Report: ‘Attrition through enforcement’ cuts ranks of illegal aliens

WASHINGTON — A report today indicating a marked decline in the number of illegal immigrants in the U.S. fueled a widening national debate over the Bush administration’s policy of immigration enforcement through aggressive work-site raids.

The raids, which have grown in intensity, led to the largest such enforcement action in May in Postville, Iowa, where federal immigration agents descended on a meatpacking plant and arrested nearly 400 workers who later were detained in a building used to house cattle.

The administration began forcefully executing workplace laws after Congress last year failed to pass an immigration overhaul. In the months since, thousands of workers have been arrested in scores of raids.
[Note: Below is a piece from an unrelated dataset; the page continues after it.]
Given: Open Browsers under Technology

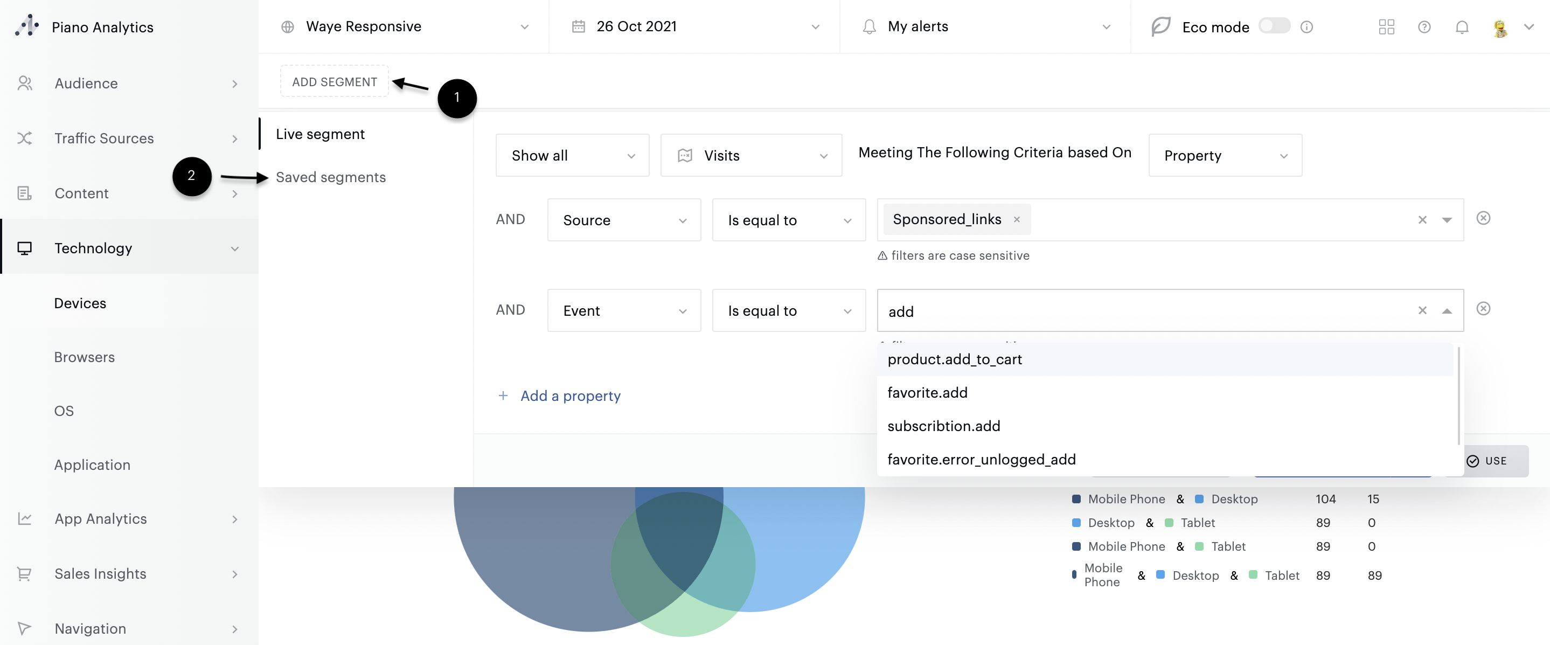Looking at the screenshot, I should pyautogui.click(x=84, y=357).
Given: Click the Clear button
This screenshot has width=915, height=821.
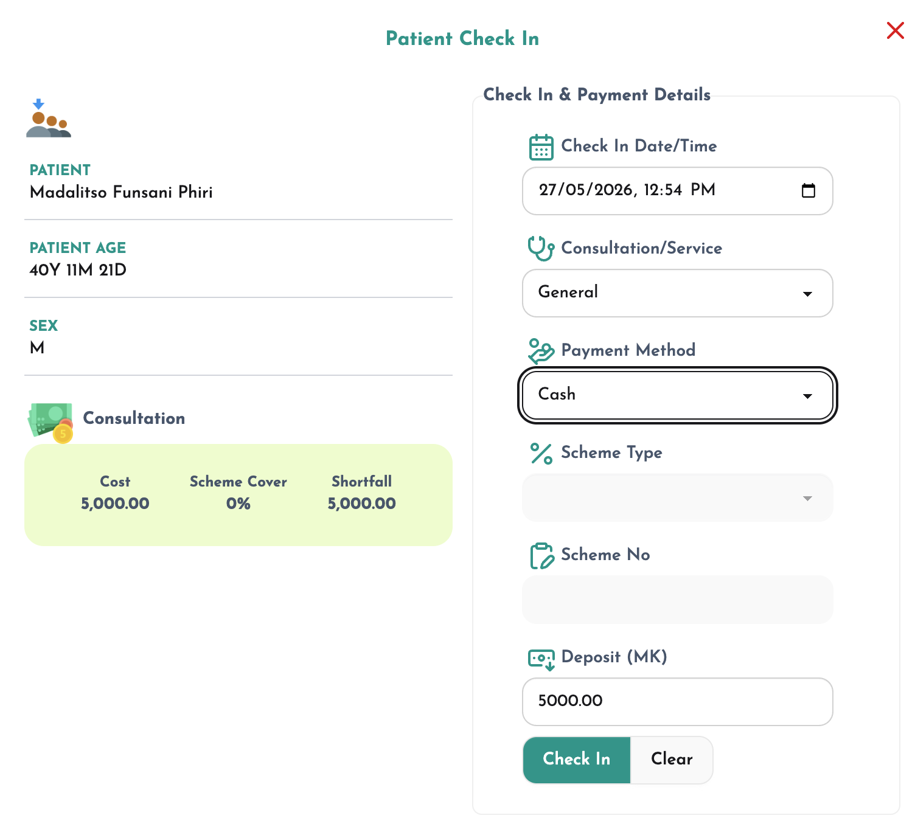Looking at the screenshot, I should pos(672,760).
Conservatives applauded the tactics, while critics pointed to mistaken arrests of U.S. citizens, deaths of immigrants in detention and the limited scrutiny of managers who recruited and hired them.

However, evidence that the tactics may have succeeded in reducing the number of illegal immigrants was presented in a report today by a group that favors tighter curbs on all forms of immigration.
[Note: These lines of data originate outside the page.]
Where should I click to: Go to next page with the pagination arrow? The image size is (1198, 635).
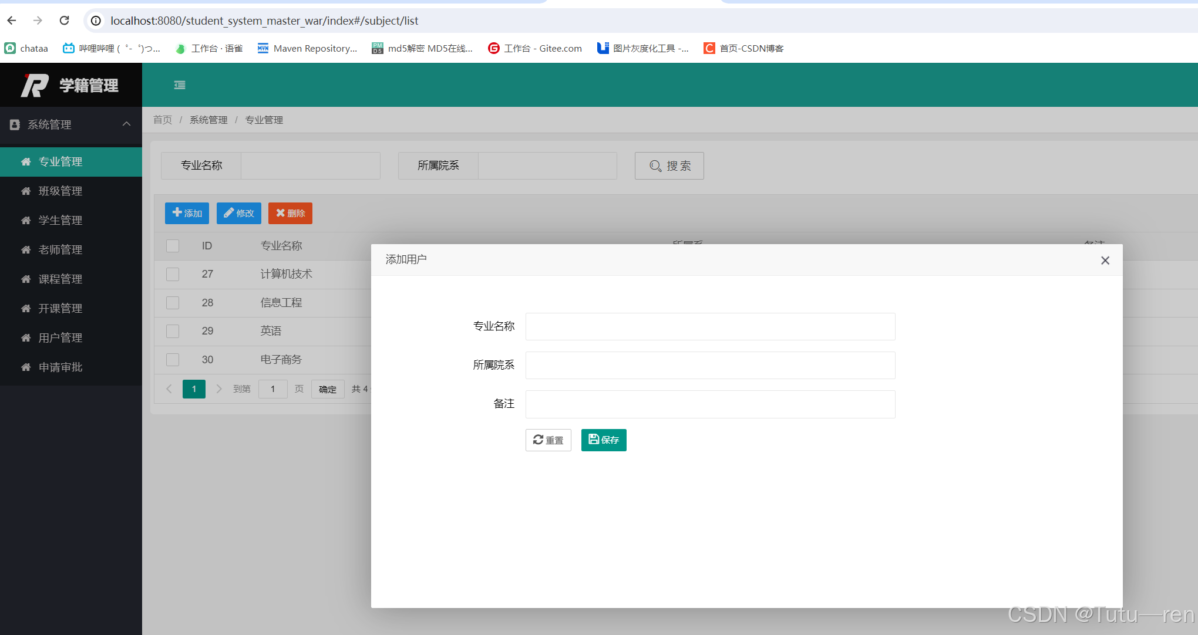tap(219, 389)
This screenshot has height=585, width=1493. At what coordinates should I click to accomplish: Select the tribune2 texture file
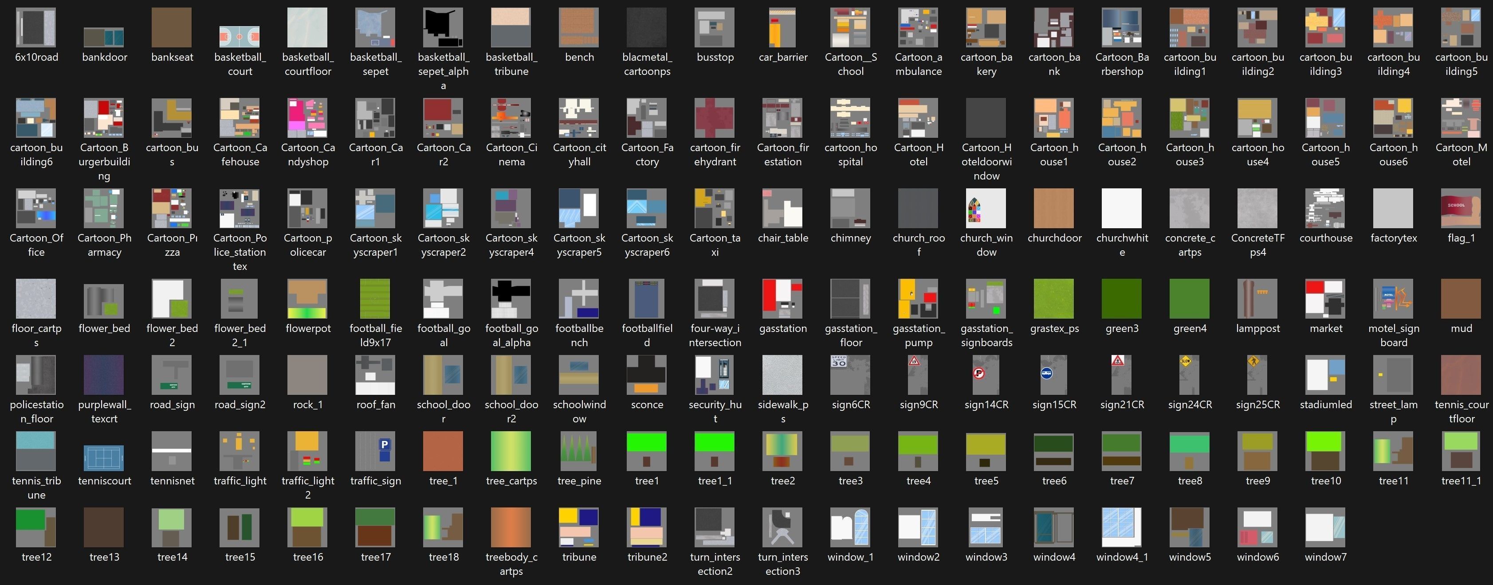click(x=647, y=527)
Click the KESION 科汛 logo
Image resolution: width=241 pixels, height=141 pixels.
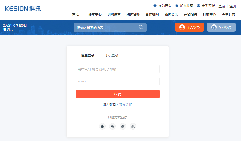coord(23,9)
The study, by the Center for Immigration Studies, a Washington-based think tank, said the number of illegal immigrants fell an estimated 11 percent between last August and May, from 12.5 million to 11.2 million.

The study was based on an analysis of Census data and concludes that if that rate of decline is sustained, the number of illegal immigrants would be halved in five years.

Steven Camarota, the Center’s research director, acknowledged that the economy is a factor in the decline, but said several factors pointed to enforcement as a major factor. For instance, the legal immigrant population continues to grow, while the fall-off in illegal immigrants began even before their unemployment numbers began rising.

“It seems that increased enforcement has played a significant role,” said Camarota.

Camarota also said the data suggest that many illegal immigrants are leaving of their own accord. The number of illegal immigrants leaving the country is much larger than the number removed by the government, the report says.

“It challenges the idea that there is no way to deal with the problem but for creating some kind of legal status (for illegal immigrants),” he said. “And it seems you don’t have to deport everyone.”

Independent demographers said they also see a drop in the illegal immigrant population. But some questioned the study’s methodology, the size of the decline it identified and underlying assumptions.

“Our data aren’t inconsistent with the idea that people are leaving,” said Jeffrey Passel, demographer with the Pew Hispanic Center, a nonpartisan Washington think tank. But Passel added: “I don’t see in my numbers anywhere near the decline he’s talking about.”

Pew expects to issue its own report later this month.

The immigration report was issued as Hispanic lawmakers gathered to condemn the administration’s enforcement drive and announced plans to put a stop to the raids.

“The president knows that we resolve nothing by taking these kinds of punitive actions,” Gutierrez said. “He says he wants comprehensive reform, yet all he does is enforcement with no steps to legalize the status of those workers.”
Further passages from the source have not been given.